[Texto fornecido]:
-------------------------

Manuel Bandeira não tinha livro de poesia publicado quando foi eleito para a Academia Brasileira de Letras. Os amigos tiveram de se cotizar para que Manu tivesse 200 cópias de um de seus poemas reunidos, para entregar aos acadêmicos após a posse. Murilo Mendes nunca teve editor no Brasil. E Drummond só foi ser publicado pelo José Olympio depois do segundo ou terceiro livros... Mário de Andrade também bancou a si próprio, como todos os poetas que se prezam, e que querem ver sua obra publicada.

Um livro para ser bancado por um editor tem que vender. Isso é ponto pacífico. Mas o primeiro encontro entre o autor e o editor para falar de seu livro, e tomarem seu primeiro chá ou café juntos, vai determinar a sequência do trabalho: ali eles estabelecem o que irão fazer, o título do livro, a ordem dos poemas, o que sai e o que fica, e vão continuar conversando até tudo ficar resolvido - a revisão, a paginação, a capa, ufa!

Até a última hora, surgirão problemas para serem resolvidos. Eu já vivi essa situação tantas vezes que já nem sei mais como não fazê-la, mas toda vez me surpreendo com uma situação "nova", algo nunca experimentado antes. Se tudo vai bem durante a revisão e projeto gráfico do livro, pode esperar que na impressão vamos ter alguma surpresa. Mas há, curiosamente, os livros perfeitos, aqueles que nunca reclamam enquanto estão sendo elaborados. A esses, cabe a glória da perfeição editorial, algo que só acontece em certas conjunções favoráveis de Vênus e Júpiter na Casa do Trabalho.

Senão, algum inferno astral se planteia em algum ponto da trajetória e é preciso adquirir sabedoria para segurar as mãos do autor e dizer: "Confie em mim, tudo vai dar certo", porque, por experiência, nós sabemos que vai dar - é só driblar as situações, uma a uma, à medida que surgem. E tudo nasce naquele primeiro chá ou café que tomaram juntos.

-------------------------

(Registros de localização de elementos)
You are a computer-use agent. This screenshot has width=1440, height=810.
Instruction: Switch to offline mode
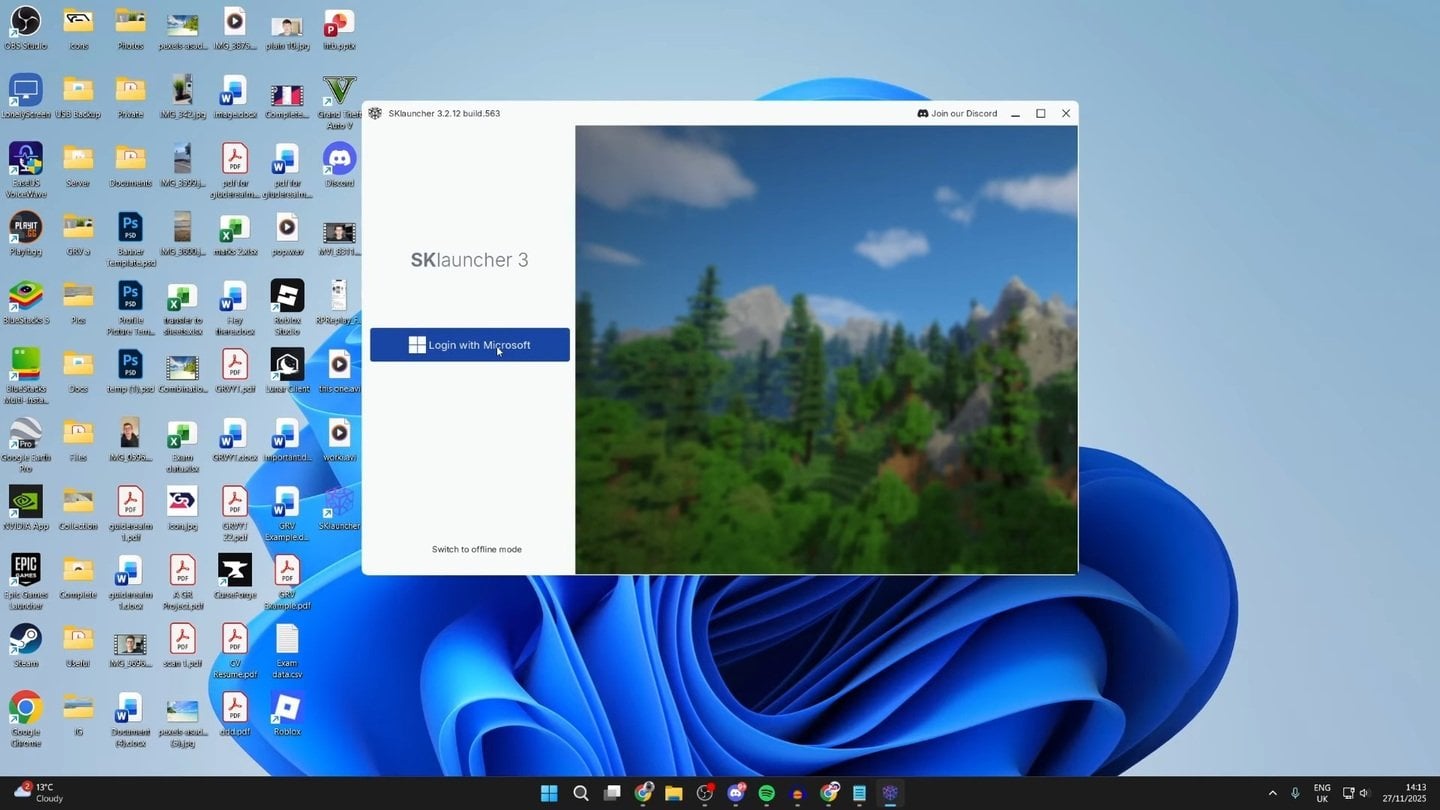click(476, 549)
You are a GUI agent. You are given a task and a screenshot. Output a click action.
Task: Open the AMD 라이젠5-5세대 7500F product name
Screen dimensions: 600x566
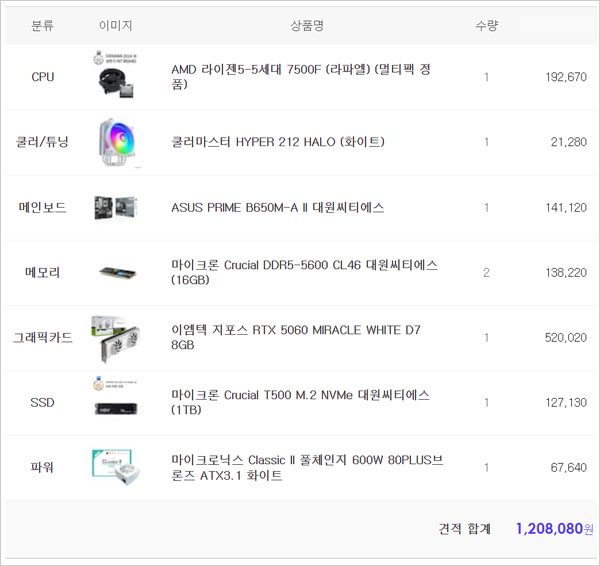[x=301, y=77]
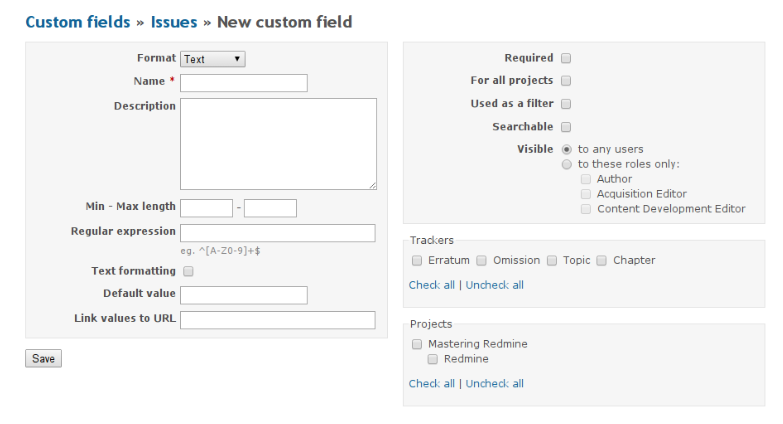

-------------------------

[Tarefa 1]:
Extraia todas as linhas dos registros de localização de elementos, reproduzindo cada uma sem nenhuma alteração. Deixe as imagens fora da resposta.
[Tarefa 2]:
Por favor, escreva a continuação do texto sobre a publicação de livros de poesia e a relação entre autor e editor, começando logo após a última frase.
O texto e os registros têm origens distintas.

[Resposta escrita 1]:
You are a computer-use agent. This screenshot has width=1440, height=810.
Instruction: Switch to offline mode
click(476, 549)
You are a GUI agent. You are given a task and a screenshot. Output a click action.
Task: Open the AMD 라이젠5-5세대 7500F product name
Screen dimensions: 600x566
[x=301, y=77]

[Resposta escrita 2]:
Rio de Janeiro, 22 de outubro de 2009 - 23h32

quinta-feira, 1 de outubro de 2009

Primeiro, olha-se a capa...

Das várias fases de construção de um livro, a mais intrincada, depois da escolha do título, é a concepção da capa. Este é um tema sugerido pelo poeta Tavinho Paes, um self-made editor & publisher, que vem fazendo uma carreira paralela à de poeta e letrista, além de compositor incomparável de marchinhas de Carnaval.

A capa é 50% de chance de um livro ser comprado, os outros 50% estão em seu conteúdo, mas a capa é 100% responsável por alguém pegar o livro para olhá-lo e, depois, ao abri-lo para ler seu texto, o comprador se convencer que encontrou algo "único", ele irá comprá-lo sem pestanejar.

A capa, nesse quesito, é o elemento mais importante: sem ela, ninguém nem nota o seu livro. Ele fica misturado aos demais na livraria sem se destacar. Depois que o texto fica pronto e revisado, e o título já foi escolhido, aí, sim, a criação da capa entra em ação. Costumo usar um fator determinante, que aprendi na minha primeira aula de "Teoria Geral do Direito", no primeiro ano da faculdade: "A definição não pode conter o definido".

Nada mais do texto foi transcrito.